_Record list_
##########
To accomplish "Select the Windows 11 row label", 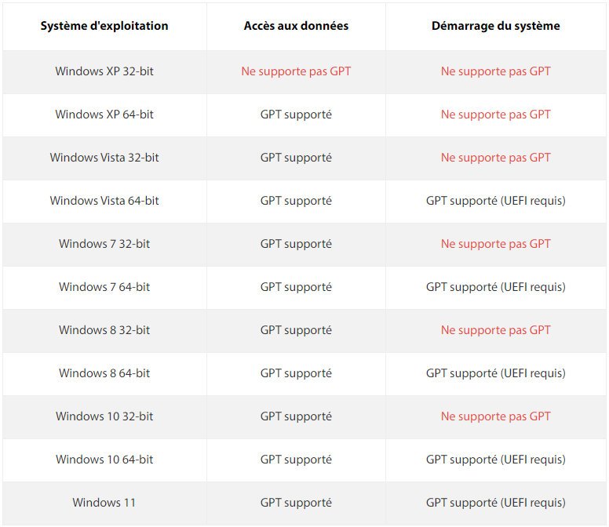I will tap(104, 503).
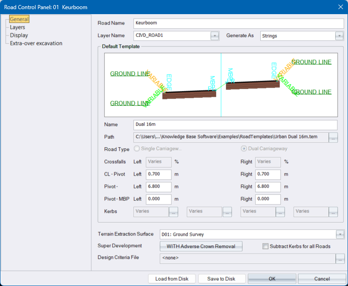Expand Terrain Extraction Surface dropdown

(x=340, y=234)
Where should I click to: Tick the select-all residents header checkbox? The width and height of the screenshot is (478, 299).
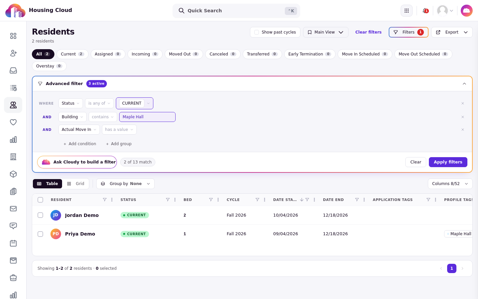pyautogui.click(x=40, y=200)
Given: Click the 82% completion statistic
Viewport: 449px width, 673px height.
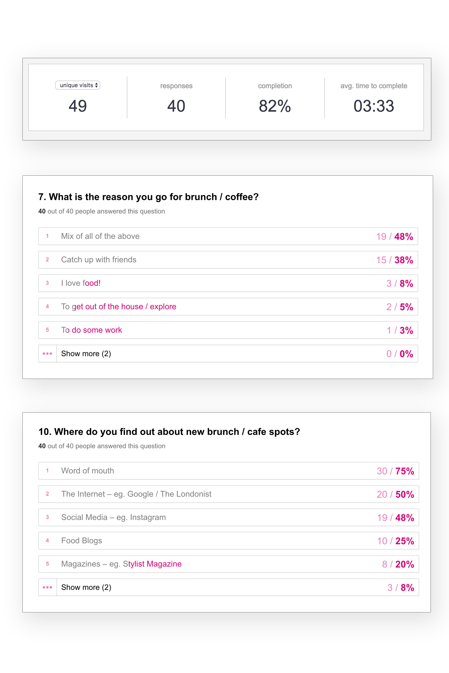Looking at the screenshot, I should coord(275,106).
##########
Put into a JSON list of strings the lines of the records from the line that contains "Given: Click the 82% completion statistic" through the end of the records, one string per line, with blank lines omitted. Leave the pictures out.

_Result_
[
  "Given: Click the 82% completion statistic",
  "Viewport: 449px width, 673px height.",
  "Looking at the screenshot, I should coord(275,106)."
]